Word and element location data:

════════════════

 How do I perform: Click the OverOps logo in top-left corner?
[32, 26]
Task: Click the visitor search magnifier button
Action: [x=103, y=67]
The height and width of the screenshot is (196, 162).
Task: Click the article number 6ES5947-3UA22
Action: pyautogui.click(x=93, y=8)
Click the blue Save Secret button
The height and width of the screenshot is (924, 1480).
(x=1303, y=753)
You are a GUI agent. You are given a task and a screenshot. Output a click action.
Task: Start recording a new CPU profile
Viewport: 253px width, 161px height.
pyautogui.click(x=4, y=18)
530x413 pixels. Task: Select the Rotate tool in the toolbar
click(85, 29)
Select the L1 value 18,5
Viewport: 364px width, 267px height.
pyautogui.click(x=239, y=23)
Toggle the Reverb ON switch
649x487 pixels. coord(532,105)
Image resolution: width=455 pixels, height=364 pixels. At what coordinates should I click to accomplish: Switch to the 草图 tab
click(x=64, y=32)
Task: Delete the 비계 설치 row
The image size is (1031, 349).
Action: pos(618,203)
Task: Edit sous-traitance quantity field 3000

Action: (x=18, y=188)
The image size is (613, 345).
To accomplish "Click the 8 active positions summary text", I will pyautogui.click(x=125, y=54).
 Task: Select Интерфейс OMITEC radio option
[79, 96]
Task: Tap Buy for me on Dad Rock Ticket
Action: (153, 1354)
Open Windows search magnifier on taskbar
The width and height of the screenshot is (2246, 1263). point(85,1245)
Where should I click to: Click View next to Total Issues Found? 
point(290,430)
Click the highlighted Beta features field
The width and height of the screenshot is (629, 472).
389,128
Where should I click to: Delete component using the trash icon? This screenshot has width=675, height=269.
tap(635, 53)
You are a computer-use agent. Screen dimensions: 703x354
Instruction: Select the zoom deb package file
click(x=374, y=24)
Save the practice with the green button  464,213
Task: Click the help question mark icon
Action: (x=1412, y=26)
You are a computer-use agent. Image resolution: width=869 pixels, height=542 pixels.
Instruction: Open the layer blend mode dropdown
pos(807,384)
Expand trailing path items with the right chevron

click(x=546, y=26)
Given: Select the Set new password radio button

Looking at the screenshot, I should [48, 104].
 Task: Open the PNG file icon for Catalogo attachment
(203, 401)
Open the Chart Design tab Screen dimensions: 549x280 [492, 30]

════════════════

SHORT EXERCISE: Copy out the listing verbatim, beginning at the line that contains "Given: Select the" and ending with the final line of the listing.

ANSWER BELOW:
Given: Select the Set new password radio button

Looking at the screenshot, I should [48, 104].
 Task: Open the PNG file icon for Catalogo attachment
(203, 401)
Open the Chart Design tab Screen dimensions: 549x280 [492, 30]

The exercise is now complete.